AfD-Chef Jörg Meuthen.
AfD-Chef Jörg Meuthen.Bild: Thomas Trutschel/photothek/imago

ZDF-Morgenmagazin lädt AfD-Politiker zu Diskussion über Halle ein – Zuschauer sauer

11.10.2019, 17:43

Der rechtsextreme Anschlag von Halle bewegt Deutschland. Die Redaktion des ZDF-Morgenmagazins entschied sich dazu, mit Jörg Meuthen den Chef der rechtspopulistischen AfD in ihre Live-Sendung am Freitagmorgen einzuladen. Viele Zuschauer waren darüber erbost.

  • Bei dem Anschlag in Halle (Sachsen-Anhalt) hatte ein rechtsextremer 27-Jähriger zwei Menschen erschossen und zwei weitere verletzt. Zuvor war er bei dem Versuch gescheitert, in einer Synagoge ein Massaker anzurichten.
  • Nach der Tat gab der bayerische Innenminister Herrmann (CSU) dem thüringischen AfD-Chef Höcke eine Teilschuld an dem Anschlag. Herrmann nannte Höcke einen "geistigen Brandstifter". Innenminister Seehofer erklärte, er teile die Haltung seines Parteikollegen – ohne jedoch Namen in der AfD zu nennen.

Am Freitagmorgen wollte das ZDF-Morgenmagazin mit dem AfD-Spitzenpolitiker Meuthen also reden – eine Entscheidung, die im Netz einen Shitstorm auslöste. Meuthen hatte sich in der Vergangenheit immer wieder schützend vor den völkisch-nationalistischen Flügel in der AfD gestellt.

Auf Twitter kritisierten zahlreiche Nutzer, dass es nach dem antisemitischen Anschlag von Halle nicht angemessen sei, einem Rechtspopulisten eine Bühne im Fernsehen zu geben.
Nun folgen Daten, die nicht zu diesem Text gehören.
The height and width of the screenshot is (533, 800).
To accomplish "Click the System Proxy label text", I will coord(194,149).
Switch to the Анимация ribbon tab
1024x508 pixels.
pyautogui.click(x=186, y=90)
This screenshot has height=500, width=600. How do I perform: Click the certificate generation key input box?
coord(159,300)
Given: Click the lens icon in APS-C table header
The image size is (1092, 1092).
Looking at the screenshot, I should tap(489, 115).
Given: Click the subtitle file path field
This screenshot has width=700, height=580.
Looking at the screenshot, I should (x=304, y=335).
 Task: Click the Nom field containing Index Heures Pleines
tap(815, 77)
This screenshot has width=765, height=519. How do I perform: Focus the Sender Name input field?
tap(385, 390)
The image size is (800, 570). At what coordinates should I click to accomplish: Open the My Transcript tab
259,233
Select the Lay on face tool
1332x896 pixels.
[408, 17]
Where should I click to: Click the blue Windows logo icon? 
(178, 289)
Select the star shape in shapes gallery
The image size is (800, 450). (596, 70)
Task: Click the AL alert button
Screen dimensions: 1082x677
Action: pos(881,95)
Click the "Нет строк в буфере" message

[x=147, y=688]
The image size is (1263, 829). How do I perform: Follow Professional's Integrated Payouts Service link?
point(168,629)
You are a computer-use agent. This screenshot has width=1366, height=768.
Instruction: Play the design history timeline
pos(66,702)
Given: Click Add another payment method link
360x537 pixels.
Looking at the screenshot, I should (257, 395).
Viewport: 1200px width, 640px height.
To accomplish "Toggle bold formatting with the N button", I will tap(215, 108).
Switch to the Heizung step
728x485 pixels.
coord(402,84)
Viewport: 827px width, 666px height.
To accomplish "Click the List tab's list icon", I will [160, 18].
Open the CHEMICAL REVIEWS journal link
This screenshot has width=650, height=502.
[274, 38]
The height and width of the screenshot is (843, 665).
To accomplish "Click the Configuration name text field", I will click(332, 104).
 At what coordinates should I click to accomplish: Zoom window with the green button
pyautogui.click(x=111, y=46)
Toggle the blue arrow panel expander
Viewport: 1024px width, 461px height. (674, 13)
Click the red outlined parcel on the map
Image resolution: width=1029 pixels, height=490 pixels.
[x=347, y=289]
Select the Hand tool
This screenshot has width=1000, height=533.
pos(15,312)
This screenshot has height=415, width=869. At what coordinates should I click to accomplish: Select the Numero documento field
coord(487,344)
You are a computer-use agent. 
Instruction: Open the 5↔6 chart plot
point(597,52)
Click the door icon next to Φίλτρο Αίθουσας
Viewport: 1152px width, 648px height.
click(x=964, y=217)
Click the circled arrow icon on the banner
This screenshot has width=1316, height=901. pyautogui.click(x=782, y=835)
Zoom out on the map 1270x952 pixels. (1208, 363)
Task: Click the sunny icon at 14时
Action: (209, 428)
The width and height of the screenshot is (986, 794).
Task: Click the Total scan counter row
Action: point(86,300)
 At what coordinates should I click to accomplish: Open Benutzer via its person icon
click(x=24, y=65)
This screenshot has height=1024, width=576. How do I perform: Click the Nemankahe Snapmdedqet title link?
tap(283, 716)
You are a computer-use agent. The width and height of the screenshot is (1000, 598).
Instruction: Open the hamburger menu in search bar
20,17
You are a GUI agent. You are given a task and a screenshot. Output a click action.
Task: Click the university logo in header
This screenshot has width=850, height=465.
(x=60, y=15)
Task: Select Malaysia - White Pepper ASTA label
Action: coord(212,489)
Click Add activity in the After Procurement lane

Ebenfalls in die Sendung wurde der Antisemitismusbeauftragter der Bundesregierung, Felix Klein, eingeladen, der der AfD selbst zuletzt antisemitische Positionen vorgeworfen hatte. (deutschlandfunk.de)

Trotz der Kritik wurde Meuthen im "Moma" interviewt – hier das Interview in voller Länge:

ZDF verteidigt Vorgehen

Nach der Sendung äußerte sich das ZDF-Morgenmagazin schließlich zu der Kritik. Auf Twitter schrieb der Sender:

"Nach dem Anschlag in Halle wurde der AfD von mehreren Seiten "geistige Brandstiftung" vorgeworfen. Es gehört zu unserer journalistischen Aufgabe, den Bundessprecher der AfD damit zu konfrontieren. Damit gaben wir ihm keine Bühne, sondern führten ein kritisches Interview."